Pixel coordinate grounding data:
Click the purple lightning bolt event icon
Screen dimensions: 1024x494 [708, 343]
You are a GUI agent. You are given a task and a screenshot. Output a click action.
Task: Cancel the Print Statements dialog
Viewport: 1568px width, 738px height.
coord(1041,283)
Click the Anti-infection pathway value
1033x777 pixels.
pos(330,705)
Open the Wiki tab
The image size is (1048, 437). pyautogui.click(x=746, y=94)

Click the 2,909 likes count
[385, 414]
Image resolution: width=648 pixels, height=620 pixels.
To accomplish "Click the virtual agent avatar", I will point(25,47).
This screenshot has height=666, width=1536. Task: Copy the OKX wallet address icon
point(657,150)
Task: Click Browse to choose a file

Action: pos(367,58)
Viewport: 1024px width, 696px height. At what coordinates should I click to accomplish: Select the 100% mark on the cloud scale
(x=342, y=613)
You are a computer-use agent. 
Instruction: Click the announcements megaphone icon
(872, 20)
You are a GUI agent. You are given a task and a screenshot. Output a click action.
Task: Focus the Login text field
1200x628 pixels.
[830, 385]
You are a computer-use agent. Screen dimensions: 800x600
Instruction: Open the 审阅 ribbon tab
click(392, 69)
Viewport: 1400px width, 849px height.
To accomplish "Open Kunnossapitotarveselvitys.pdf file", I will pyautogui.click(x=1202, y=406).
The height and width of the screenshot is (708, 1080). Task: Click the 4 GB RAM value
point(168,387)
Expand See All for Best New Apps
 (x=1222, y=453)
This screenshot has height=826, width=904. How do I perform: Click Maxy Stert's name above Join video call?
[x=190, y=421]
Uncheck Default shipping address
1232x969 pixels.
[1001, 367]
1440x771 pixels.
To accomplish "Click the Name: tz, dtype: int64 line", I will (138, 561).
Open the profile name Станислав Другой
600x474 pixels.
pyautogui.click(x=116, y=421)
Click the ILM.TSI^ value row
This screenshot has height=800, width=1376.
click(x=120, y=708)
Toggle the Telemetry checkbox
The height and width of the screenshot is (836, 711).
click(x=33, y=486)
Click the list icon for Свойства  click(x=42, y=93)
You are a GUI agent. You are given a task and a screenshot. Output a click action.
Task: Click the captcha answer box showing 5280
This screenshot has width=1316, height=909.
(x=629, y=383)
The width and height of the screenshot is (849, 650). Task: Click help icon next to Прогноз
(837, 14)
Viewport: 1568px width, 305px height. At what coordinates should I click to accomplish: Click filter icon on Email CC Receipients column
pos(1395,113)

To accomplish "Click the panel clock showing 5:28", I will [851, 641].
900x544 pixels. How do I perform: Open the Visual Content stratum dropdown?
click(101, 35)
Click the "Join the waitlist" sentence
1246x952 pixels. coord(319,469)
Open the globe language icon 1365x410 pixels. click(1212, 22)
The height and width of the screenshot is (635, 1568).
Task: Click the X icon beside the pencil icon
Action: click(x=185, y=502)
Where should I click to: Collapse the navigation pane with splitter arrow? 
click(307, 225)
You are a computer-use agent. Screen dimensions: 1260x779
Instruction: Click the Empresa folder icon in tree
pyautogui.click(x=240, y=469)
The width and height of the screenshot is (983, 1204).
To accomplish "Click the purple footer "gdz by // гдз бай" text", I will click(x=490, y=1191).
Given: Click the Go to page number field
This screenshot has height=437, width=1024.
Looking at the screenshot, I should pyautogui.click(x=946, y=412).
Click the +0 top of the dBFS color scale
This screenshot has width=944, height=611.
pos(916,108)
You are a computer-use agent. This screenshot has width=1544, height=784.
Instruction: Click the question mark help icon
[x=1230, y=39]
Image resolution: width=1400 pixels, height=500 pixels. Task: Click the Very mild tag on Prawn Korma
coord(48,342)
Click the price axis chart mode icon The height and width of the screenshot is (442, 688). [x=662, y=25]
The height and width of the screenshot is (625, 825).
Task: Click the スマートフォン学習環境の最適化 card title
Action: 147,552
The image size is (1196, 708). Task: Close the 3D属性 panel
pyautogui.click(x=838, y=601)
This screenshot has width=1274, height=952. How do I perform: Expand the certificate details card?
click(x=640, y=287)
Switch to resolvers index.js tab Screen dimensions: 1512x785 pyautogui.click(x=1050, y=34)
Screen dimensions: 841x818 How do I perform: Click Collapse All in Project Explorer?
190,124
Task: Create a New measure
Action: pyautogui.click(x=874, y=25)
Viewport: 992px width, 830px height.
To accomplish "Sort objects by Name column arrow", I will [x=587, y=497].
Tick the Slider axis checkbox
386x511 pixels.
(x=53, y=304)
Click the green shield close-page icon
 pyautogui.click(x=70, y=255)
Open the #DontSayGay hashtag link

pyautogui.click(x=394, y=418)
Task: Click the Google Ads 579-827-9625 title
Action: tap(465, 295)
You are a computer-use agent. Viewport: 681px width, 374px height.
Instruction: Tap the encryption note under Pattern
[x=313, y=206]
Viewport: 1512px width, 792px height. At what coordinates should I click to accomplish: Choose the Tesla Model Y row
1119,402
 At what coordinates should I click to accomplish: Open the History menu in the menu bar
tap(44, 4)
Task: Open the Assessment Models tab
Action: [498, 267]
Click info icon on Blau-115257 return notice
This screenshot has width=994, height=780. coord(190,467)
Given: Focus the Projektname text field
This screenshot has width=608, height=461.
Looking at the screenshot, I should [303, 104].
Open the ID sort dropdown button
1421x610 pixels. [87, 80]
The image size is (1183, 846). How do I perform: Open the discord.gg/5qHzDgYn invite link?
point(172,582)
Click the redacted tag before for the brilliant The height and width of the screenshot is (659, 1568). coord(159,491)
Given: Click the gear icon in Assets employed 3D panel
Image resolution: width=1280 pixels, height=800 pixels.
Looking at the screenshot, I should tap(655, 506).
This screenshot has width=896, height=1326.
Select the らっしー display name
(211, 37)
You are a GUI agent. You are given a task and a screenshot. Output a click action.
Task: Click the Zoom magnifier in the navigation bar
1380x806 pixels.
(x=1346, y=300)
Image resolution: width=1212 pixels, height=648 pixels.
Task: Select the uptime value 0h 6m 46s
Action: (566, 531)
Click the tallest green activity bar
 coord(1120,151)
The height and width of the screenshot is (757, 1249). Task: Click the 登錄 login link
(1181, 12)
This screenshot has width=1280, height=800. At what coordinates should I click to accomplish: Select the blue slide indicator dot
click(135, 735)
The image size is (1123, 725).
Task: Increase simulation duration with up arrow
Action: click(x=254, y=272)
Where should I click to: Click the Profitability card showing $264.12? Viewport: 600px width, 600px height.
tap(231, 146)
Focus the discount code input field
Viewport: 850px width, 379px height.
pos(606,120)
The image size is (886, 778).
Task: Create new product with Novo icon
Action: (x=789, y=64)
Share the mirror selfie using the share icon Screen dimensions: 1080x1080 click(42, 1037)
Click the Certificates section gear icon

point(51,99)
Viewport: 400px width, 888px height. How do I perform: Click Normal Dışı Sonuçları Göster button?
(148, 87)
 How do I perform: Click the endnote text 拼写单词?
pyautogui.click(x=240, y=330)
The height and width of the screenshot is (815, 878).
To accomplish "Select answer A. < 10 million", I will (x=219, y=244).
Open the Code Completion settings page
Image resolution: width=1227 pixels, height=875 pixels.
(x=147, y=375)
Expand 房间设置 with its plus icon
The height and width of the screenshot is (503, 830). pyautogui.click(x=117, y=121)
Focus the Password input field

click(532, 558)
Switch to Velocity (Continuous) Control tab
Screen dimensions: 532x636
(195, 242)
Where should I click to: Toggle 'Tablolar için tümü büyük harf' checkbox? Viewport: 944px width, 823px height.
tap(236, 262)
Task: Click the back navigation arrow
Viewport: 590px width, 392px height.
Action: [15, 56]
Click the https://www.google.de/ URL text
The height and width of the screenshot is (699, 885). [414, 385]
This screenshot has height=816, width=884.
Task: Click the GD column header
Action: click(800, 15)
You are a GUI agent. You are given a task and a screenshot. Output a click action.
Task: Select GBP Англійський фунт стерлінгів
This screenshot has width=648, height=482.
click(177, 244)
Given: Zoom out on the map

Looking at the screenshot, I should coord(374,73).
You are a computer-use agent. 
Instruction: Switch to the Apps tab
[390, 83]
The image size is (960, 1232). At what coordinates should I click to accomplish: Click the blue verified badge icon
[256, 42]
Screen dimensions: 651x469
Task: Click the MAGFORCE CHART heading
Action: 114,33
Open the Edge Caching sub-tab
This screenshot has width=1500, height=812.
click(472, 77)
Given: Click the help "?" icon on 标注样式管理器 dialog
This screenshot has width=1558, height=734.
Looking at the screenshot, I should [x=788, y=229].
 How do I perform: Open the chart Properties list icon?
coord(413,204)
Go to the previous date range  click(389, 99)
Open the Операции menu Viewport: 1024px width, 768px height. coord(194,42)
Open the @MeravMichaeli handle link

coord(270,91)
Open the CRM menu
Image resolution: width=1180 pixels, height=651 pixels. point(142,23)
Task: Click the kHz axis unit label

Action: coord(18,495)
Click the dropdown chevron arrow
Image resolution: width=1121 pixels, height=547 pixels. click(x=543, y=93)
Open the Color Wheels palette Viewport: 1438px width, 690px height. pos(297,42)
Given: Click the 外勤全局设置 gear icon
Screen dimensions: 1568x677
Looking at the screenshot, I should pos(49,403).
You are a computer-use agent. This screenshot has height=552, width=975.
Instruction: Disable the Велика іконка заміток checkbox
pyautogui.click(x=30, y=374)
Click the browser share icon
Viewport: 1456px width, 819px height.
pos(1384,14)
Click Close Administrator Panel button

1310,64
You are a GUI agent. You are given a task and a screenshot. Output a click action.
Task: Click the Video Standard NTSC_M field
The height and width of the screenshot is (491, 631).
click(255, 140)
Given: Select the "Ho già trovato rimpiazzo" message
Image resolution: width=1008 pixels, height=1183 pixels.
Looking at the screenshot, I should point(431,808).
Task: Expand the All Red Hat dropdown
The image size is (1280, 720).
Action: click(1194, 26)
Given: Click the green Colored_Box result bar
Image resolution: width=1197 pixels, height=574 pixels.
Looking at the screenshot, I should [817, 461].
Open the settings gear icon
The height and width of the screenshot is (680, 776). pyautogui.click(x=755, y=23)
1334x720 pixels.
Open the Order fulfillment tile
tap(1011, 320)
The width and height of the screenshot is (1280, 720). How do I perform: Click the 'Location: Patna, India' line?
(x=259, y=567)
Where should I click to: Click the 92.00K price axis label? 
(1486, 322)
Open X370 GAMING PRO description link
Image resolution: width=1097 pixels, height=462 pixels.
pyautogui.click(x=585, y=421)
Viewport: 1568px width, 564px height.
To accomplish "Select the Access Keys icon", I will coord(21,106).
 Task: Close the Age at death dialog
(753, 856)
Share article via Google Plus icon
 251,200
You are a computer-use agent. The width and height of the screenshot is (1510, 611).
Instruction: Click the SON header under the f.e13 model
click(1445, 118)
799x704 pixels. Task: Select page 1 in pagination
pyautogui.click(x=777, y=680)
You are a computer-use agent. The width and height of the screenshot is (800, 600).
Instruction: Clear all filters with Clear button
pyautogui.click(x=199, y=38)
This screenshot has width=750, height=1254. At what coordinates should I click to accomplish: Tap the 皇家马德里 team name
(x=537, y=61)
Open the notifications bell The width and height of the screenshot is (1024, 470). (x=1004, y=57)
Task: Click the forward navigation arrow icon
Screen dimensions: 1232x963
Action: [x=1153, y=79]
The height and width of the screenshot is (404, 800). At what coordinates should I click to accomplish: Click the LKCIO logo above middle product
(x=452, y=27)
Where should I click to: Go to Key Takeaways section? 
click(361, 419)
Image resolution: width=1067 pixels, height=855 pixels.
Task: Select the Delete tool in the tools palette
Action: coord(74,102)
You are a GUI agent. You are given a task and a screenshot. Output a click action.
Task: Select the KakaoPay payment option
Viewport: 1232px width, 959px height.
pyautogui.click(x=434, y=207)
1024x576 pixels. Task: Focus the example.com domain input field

#### The problem
Your task is to restate, word for word, only those lines above that fall between the line holding "This screenshot has height=666, width=1536." and the line holding "1440x771 pixels.", inclusive.

#### Expected answer
This screenshot has height=666, width=1536. Task: Copy the OKX wallet address icon
point(657,150)
Task: Click Browse to choose a file

Action: pos(367,58)
Viewport: 1024px width, 696px height. At what coordinates should I click to accomplish: Select the 100% mark on the cloud scale
(x=342, y=613)
You are a computer-use agent. 
Instruction: Click the announcements megaphone icon
(872, 20)
You are a GUI agent. You are given a task and a screenshot. Output a click action.
Task: Focus the Login text field
1200x628 pixels.
[830, 385]
You are a computer-use agent. Screen dimensions: 800x600
Instruction: Open the 审阅 ribbon tab
click(392, 69)
Viewport: 1400px width, 849px height.
To accomplish "Open Kunnossapitotarveselvitys.pdf file", I will pyautogui.click(x=1202, y=406).
The height and width of the screenshot is (708, 1080). Task: Click the 4 GB RAM value
point(168,387)
Expand See All for Best New Apps
 (x=1222, y=453)
This screenshot has height=826, width=904. How do I perform: Click Maxy Stert's name above Join video call?
[x=190, y=421]
Uncheck Default shipping address
1232x969 pixels.
[1001, 367]
1440x771 pixels.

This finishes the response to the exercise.